EXCERPT TO READ:
______________________________

Employment Agreement, by and between the Registrant and Jill Hazelbaker, dated October 8, 2015

EX-10.1 3 uber3312020exhibit101.htm EXHIBIT 10.1 Exhibit
This offer letter supersedes and replaces all previous agreements or offer letters.

Exhibit 10.1

Uber Technologies, Inc.
1455 Market Street, 4th Floor San Francisco, CA 94103


October 8, 2015



Jill Hazelbaker


Re:    EMPLOYMENT AGREEMENT

Dear Jill,
On behalf of Uber Technologies, Inc., a Delaware corporation (the “Company”), I am pleased to offer you the position of Vice President, Communications & Public Policy. Your employment by the Company shall be governed by the following terms and conditions (this “Agreement”):
1.
Duties and Scope of Employment.
a.Position. During your employment under this Agreement (your “Employment”), the Company agrees to employ you in the position of Vice President, Communications & Public Policy or in such other position as the Company subsequently may assign to you. You will report to the Company’s Senior Vice President of Policy & Strategy, Rachel Whetstone or to such other person as the Company subsequently may determine. You will begin your Employment working out of the Company’s office in San Francisco. You will perform the duties and have the responsibilities and authority customarily performed and held by an employee in your position or as otherwise may be assigned or delegated to you by your supervisor.

______________________________

DATA EXTRACT:
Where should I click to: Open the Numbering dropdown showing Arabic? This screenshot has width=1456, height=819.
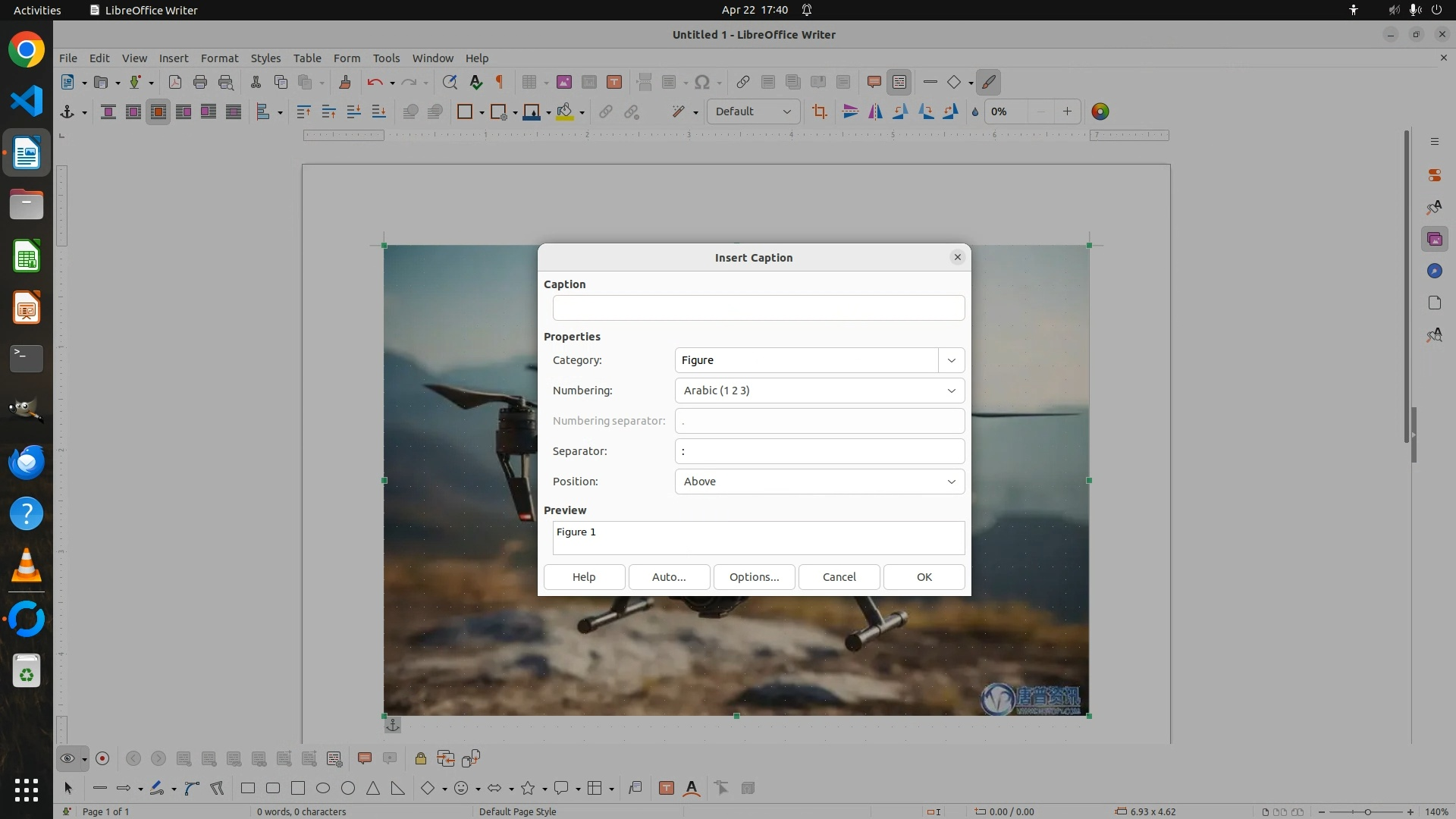pos(819,391)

______________________________

WHAT THIS TASK INVOLVES: Copy the passage of the employment agreement starting with "Employment Agreement, by" and going on through "or offer letters.". Rely on the employment agreement alone and leave the data aside.

RESULT OF THE TASK:
Employment Agreement, by and between the Registrant and Jill Hazelbaker, dated October 8, 2015

EX-10.1 3 uber3312020exhibit101.htm EXHIBIT 10.1 Exhibit
This offer letter supersedes and replaces all previous agreements or offer letters.